Each entry below should be printed exactly, with every image left out.

(SOURCE DATA begins)

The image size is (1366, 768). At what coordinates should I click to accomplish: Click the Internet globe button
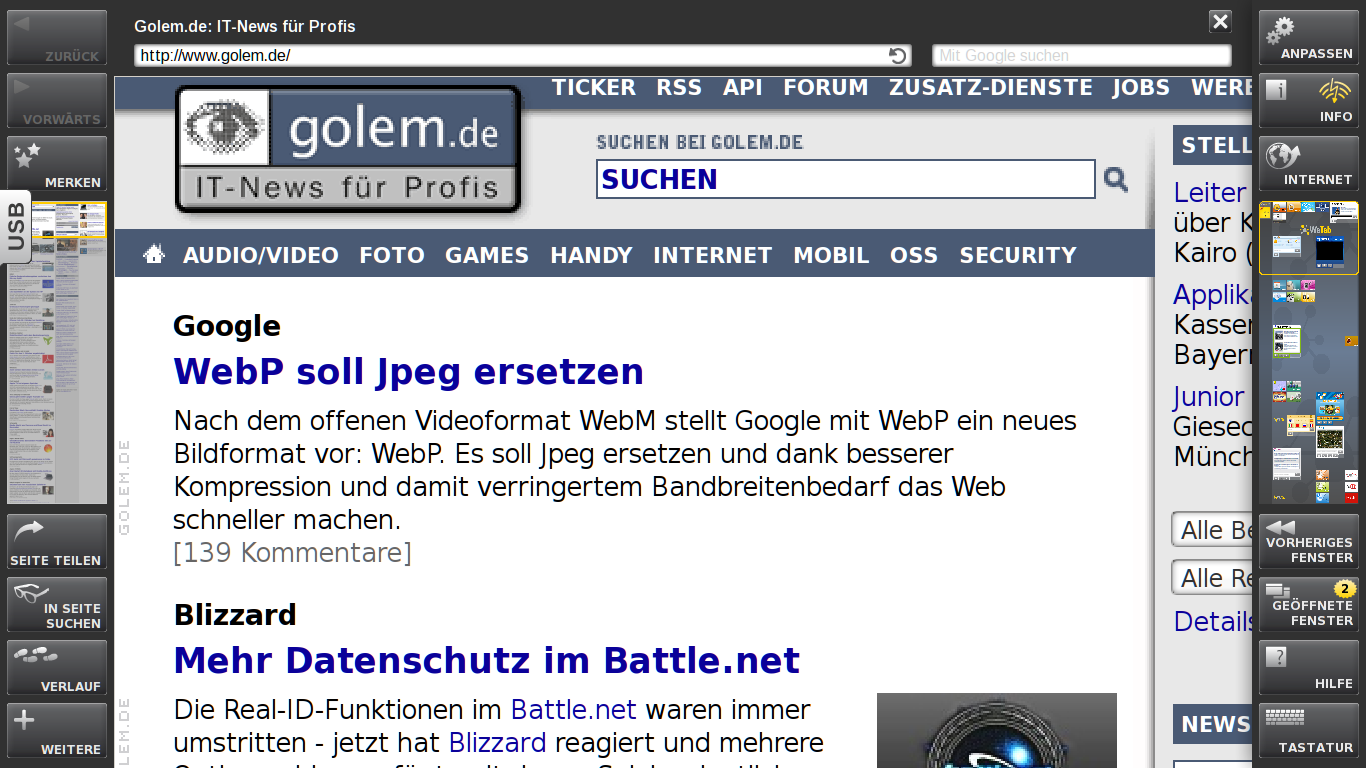point(1308,164)
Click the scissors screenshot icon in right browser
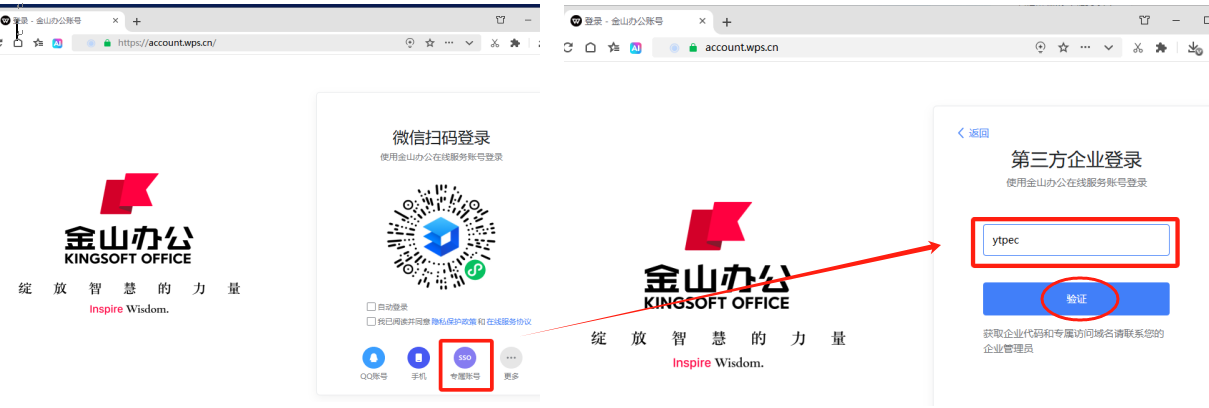The height and width of the screenshot is (408, 1209). (x=1137, y=47)
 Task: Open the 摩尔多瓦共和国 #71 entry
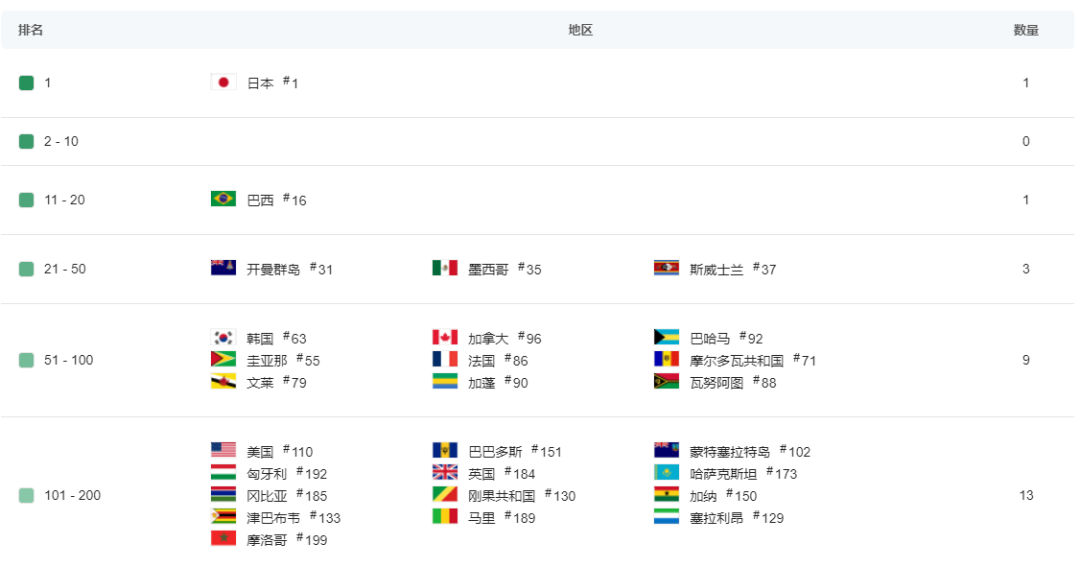pyautogui.click(x=753, y=360)
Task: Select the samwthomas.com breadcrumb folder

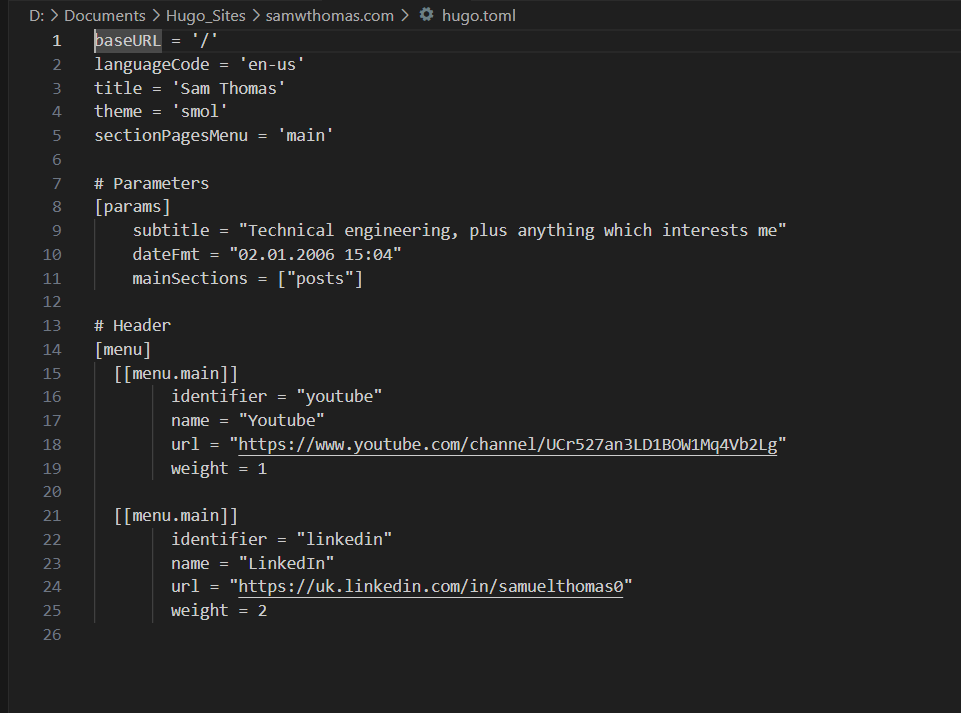Action: pyautogui.click(x=331, y=15)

(SOURCE DATA ends)

**THE ANSWER:**
The image size is (1366, 768). At what coordinates should I click to accomplish: Click the Internet globe button
point(1308,164)
Click the scissors screenshot icon in right browser
The height and width of the screenshot is (408, 1209). (x=1137, y=47)
 Task: Open the 摩尔多瓦共和国 #71 entry
pyautogui.click(x=753, y=360)
Task: Select the samwthomas.com breadcrumb folder

Action: pyautogui.click(x=331, y=15)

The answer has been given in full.